### **Lecture des documents XML/TEI**

https://komax.github.io/blog/text/python/xml/parsing_tei_xml_python/

In [86]:
import os
import pandas as pd
import lxml
from slugify import slugify
from bs4 import BeautifulSoup

*Renommer les fichiers XML*  
La convention de nommage utilisée par défaut par Zotero est un peu longue et peu conviviale à manipuler. On va renommer les fichiers dans un format plus simple pour se faciliter le travail.

In [None]:
# Si les fichiers ont déjà été renommés, ces
# instructions ne changeront rien (on exécute donc peu importe)

folder = '../xml_tei'
tei_docs = os.listdir(folder)

for file in tei_docs:
    new_file_name = '-'.join(slugify(file).split('-')[:6])
    os.rename(os.path.join(folder, file), os.path.join(folder, new_file_name + '.xml'))

*Parser un premier fichier*

In [None]:
tei_doc = os.listdir(folder)[0]
tei_doc

'agosto-2002-bounded-rationality-and-satisficing.xml'

In [None]:
with open(f'{folder}/{tei_doc}', 'r', encoding='utf-8') as tei:
    soup = BeautifulSoup(tei, features='xml')

In [90]:
# Afficher le contenu de l'élément titre
title = soup.title.getText()
title

"Bounded rationality and satisficing in young people's Web‐based decision making"

In [91]:
# Afficher le contenu du résumé
abstract = soup.abstract
abstract

<abstract/>

In [92]:
# Afficher le doi du document 
doi = soup.find('idno', type='DOI').getText()
doi

'10.1002/asi.10024'

In [93]:
# Afficher l'éditeur de l'article
publisher = soup.publisher.getText()
publisher

'Wiley'

In [94]:
# Afficher la date de publication de l'article
publication_date = soup.find('date', type='published')['when']
publication_date

'2001-11-16'

In [95]:
# Afficher le premier auteur de l'article
first_author = soup.author.persName.get_text(" ")
first_author

'Denise E Agosto'

In [96]:
# Afficher le titre du périodique
journal_title = soup.find('title', level='j').getText()
journal_title

'Journal of the American Society for Information Science and Technology'

In [97]:
# Afficher le corps du texte
body = ''

sections = soup.body.find_all('div')
for section in sections:
    header = section.find('head')
    body += header.getText()
    body += '\n'

    paras = section.find_all('p')
    for para in paras:
        body += para.getText()
        body += '\n'

    body += '\n'

print(body)

Introduction
In the simplest terms, decision making involves "selecting among possible actions" (Gilhooly, 1988, p. 132). With his theories of bounded rationality and satisficing, Simon (1955Simon ( , 1956) ) suggested that decision makers operate within time and cognitive limitations that prevent them from evaluating all possible decision outcomes. These theories are largely accepted in relation to adult decision making in traditional information environments (Tyszka, 1989). However, these theories have not been rigorously tested in relation to young people's decision making or in relation to decision making in the World Wide Web environment.
The vast majority of user studies employ adults as subjects, and computer designers and electronic resource evaluators rarely study or consult young people before designing or selecting electronic resources for youth (Druin, 1999;Laurel, 1990). This study turned to young people as sources of knowledge about their own Web-based decision making to 

*Parser tous les fichiers d'un dossier et mettre le contenu souhaité dans un DataFrame*

In [114]:
def xml_tei_to_df(folder:str) -> pd.DataFrame:
    # créer une liste de dictionnaires qui deviendra notre dataframe
    df = []

    # Renommer les fichiers au besoin
    tei_docs = os.listdir(folder)

    for file in tei_docs:
        tei_doc = '-'.join(slugify(file).split('-')[:6])
        os.rename(os.path.join(folder, file), os.path.join(folder, tei_doc + '.xml'))

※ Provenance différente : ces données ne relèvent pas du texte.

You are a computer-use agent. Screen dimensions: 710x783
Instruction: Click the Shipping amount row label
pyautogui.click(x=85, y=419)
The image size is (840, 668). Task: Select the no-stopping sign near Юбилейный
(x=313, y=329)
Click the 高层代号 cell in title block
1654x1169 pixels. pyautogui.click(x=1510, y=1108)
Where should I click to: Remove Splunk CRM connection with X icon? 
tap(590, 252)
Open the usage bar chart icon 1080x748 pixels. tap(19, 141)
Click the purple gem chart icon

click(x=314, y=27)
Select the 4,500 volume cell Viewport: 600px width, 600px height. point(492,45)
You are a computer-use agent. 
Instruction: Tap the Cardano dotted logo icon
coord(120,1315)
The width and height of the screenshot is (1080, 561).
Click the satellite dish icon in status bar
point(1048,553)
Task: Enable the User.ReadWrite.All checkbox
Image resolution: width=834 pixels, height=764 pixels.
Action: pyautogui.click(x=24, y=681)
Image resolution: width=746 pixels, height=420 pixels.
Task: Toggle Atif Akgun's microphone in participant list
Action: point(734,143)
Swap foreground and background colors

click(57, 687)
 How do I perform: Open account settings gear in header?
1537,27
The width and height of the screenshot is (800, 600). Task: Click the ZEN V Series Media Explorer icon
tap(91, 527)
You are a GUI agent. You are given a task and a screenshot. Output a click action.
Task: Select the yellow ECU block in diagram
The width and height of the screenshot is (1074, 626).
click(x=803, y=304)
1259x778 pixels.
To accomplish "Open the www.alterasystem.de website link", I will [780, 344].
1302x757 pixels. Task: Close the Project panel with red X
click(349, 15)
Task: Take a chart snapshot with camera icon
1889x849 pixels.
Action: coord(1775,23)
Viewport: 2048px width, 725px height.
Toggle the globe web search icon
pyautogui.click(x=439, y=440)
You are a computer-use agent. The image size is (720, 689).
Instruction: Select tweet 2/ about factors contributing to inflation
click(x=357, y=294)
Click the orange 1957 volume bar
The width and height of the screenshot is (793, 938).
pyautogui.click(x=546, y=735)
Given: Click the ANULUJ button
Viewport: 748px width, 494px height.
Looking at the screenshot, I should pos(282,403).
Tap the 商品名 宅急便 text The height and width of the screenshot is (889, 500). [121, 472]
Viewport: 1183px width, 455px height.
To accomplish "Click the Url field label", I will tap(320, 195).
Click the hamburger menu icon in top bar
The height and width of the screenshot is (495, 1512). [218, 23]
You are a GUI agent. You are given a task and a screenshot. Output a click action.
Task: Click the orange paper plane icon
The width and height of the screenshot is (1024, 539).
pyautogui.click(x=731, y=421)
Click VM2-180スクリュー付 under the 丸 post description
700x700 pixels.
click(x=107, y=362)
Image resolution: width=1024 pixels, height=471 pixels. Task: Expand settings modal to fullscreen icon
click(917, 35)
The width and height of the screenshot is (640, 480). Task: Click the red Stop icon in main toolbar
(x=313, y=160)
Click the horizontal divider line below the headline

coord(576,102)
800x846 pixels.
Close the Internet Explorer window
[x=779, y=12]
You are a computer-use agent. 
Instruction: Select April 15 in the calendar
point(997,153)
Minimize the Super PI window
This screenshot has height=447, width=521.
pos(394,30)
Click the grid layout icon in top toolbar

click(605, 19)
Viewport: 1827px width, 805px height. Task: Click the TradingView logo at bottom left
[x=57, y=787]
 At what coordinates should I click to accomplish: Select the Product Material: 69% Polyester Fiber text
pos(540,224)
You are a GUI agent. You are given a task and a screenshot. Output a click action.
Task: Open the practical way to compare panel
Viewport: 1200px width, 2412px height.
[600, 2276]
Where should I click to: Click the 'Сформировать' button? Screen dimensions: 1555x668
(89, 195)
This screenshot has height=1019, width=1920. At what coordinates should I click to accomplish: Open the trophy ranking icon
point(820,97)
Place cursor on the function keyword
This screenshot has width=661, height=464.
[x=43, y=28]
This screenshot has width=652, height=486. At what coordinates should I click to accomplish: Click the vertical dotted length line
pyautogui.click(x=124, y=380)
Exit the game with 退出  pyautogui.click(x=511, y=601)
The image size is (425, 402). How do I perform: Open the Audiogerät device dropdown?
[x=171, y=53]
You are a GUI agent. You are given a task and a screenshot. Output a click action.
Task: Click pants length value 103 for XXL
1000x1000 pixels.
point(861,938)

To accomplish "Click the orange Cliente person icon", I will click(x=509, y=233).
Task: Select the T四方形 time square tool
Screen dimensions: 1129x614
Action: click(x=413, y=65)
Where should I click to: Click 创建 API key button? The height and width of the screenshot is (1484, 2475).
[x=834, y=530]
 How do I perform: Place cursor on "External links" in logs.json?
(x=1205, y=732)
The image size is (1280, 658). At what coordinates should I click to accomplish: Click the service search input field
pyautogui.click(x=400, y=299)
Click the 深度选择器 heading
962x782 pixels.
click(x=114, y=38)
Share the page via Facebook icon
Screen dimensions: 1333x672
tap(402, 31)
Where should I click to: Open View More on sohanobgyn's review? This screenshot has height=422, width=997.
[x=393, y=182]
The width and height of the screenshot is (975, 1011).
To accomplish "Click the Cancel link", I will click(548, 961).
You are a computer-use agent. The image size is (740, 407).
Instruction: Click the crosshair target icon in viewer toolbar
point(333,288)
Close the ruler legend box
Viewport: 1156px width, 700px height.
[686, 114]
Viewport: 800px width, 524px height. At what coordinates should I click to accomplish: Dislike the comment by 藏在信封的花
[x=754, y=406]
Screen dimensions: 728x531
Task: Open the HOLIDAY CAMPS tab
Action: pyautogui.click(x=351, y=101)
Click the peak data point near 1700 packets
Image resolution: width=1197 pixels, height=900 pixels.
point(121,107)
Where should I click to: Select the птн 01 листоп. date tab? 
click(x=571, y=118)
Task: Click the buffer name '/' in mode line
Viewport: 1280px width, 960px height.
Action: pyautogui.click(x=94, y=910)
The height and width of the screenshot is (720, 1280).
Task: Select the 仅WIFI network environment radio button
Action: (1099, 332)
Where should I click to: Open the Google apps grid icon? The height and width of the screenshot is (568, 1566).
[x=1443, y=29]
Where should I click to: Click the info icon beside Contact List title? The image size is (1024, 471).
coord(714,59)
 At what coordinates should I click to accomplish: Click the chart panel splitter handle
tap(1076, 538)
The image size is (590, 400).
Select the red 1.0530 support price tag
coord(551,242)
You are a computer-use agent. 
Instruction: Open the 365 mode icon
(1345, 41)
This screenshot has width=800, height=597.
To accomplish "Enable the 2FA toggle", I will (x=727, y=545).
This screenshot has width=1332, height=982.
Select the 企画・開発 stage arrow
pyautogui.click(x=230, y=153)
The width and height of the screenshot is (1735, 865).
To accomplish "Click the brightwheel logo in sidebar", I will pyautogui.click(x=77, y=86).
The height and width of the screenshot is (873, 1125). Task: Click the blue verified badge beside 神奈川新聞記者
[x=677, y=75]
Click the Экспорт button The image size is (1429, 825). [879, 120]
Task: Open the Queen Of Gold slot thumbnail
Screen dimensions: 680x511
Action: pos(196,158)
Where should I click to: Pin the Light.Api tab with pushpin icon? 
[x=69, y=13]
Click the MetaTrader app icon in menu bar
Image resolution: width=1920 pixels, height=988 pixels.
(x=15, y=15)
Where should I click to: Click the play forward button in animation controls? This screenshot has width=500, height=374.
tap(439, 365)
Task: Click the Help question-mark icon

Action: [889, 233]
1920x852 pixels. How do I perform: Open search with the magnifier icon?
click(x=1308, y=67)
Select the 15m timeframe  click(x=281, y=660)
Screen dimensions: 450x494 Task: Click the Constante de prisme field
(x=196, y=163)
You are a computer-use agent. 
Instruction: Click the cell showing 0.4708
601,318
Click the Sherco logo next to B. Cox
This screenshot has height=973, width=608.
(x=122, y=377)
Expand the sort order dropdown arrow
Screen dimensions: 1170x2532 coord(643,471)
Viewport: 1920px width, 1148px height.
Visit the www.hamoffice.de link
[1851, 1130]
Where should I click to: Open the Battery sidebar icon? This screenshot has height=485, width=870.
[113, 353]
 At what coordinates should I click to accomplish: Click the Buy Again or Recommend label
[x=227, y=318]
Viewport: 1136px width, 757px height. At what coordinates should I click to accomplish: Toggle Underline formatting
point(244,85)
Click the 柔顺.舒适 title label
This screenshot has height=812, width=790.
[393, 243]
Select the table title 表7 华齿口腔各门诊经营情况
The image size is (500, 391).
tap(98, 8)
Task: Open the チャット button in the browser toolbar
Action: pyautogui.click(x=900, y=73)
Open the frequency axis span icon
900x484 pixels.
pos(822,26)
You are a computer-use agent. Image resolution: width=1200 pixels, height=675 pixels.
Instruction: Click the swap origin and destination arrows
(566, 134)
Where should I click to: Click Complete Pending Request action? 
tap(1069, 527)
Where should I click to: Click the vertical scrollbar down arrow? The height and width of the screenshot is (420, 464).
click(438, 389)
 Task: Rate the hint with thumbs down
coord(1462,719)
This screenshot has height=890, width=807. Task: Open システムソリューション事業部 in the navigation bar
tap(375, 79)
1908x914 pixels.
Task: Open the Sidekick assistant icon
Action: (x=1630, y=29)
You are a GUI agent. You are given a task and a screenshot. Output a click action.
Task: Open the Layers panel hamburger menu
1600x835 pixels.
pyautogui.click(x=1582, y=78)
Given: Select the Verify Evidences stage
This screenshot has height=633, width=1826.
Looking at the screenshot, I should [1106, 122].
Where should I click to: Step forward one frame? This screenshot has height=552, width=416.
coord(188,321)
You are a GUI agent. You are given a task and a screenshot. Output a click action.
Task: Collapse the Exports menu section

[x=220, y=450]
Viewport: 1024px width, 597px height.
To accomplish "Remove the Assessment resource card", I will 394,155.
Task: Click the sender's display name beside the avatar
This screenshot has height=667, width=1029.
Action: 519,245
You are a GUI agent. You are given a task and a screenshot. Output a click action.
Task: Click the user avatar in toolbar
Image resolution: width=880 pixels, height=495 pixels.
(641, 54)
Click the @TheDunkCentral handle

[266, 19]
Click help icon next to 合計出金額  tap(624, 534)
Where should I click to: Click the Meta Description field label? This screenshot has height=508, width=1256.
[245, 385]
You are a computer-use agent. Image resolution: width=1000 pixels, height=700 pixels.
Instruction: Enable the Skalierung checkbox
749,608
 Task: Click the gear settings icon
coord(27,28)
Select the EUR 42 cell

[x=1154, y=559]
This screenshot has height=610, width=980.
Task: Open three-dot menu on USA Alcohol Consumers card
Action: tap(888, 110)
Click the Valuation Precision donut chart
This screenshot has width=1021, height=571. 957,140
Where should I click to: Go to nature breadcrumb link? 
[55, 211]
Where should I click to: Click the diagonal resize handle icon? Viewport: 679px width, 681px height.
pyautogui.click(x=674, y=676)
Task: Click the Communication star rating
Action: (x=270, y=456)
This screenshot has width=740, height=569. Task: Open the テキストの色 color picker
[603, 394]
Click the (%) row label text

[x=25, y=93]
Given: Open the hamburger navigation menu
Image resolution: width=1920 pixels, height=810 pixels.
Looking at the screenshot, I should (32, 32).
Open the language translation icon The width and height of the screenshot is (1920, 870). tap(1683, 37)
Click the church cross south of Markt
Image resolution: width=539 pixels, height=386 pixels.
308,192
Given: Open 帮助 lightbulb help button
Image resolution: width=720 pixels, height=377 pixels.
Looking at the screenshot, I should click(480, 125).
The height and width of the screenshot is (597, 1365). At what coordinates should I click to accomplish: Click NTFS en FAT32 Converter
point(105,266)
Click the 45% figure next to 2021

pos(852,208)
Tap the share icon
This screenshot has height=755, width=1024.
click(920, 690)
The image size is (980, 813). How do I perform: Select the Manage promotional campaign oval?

        # Parser le XML du fichier avec BeautifulSoup
        with open(f'{folder}/{tei_doc}.xml', 'r', encoding='utf-8') as tei:
            soup = BeautifulSoup(tei, features='xml')

            # doi
            try:
                doi = soup.find('idno', type='DOI').getText()
            
            except:
                print(tei_doc, 'no doi info')
                doi=None

            # premier auteur
            try:
                first_author = soup.author.persName.get_text(" ")
            except:
                print(tei_doc, 'no first author info')
                first_author=None

            # titre
            try:
                title = soup.title.getText()
            except:
                print(tei_doc, 'no title info')
                title=None

            # résumé
            abstract = soup.abstract.get_text() if soup.abstract else None       

            # date de publication
            try:
                publication_date = soup.find('date', type='published')['when']
            except:
                print(tei_doc, 'no date info')
                publication_date=None

            # nom du périodique
            try:
                journal_title = soup.find('title', level='j').getText()
            except:
                print(tei_doc, 'no journal info')
                journal_title=None

            # nom de l'éditeur
            try:
                publisher = soup.publisher.getText()            
            except:
                print(tei_doc, 'no publisher info')
                publisher=None

            # corps du texte
            body = ''
            try:
                body = "\n".join(
                    [
                        (section.find('head').get_text() if section.find('head') else "") +
                        "\n" +
                        "\n".join([p.get_text() for p in section.find_all('p')])
                        for section in soup.body.find_all('div', recursive=False)
                    ]
                )
                    
            except:
                print(tei_doc, 'no body info')
                body=None                    


            dic = {
                'doi' : doi,
                'first_author' : first_author,
                'title' : title,
                'abstract' : abstract,
                'published' : publication_date,
                'journal' : journal_title,
                'publisher' : publisher,
                'body' : body
            }

        df.append(dic)

    return pd.DataFrame(df)

In [116]:
df = xml_tei_to_df('../xml_tei')

azzopardi-et-al-2011-report-on no doi info
azzopardi-et-al-2013-how-query no doi info
berryman-2006-what-defines-enough-information no doi info
bouzdine-chameeva-et-al-2006-stopping no doi info
browne-et-al-2005-stopping-rule no doi info
browne-et-al-2007-cognitive-stopping no doi info
card-et-al-2001-information-scent no doi info
dalton-and-charnigo-2004-historians-and no doi info
dostert-and-kelly-2009-users-stopping no doi info
duff-and-johnson-2002-accidentally-found no doi info
gerhart-and-windsor-2017-cognitive-stopping no doi info
keen-1992-presenting-results-of-experimental no doi info
kraft-and-lee-1979-stopping-rules no doi info
nickles-et-al-1995-judgment-based no doi info
simon-1955-a-behavioral-model-of no doi info
simon-1955-a-behavioral-model-of no date info
simon-1955-a-behavioral-model-of no journal info
white-and-harding-2008-identifying-auditor no doi info


In [117]:
df

Unnamed: 0,doi,first_author,title,abstract,published,journal,publisher,body
0,10.1002/asi.10024,Denise E Agosto,Bounded rationality and satisficing in young p...,,2001-11-16,Journal of the American Society for Informatio...,Wiley,"Introduction\nIn the simplest terms, decision ..."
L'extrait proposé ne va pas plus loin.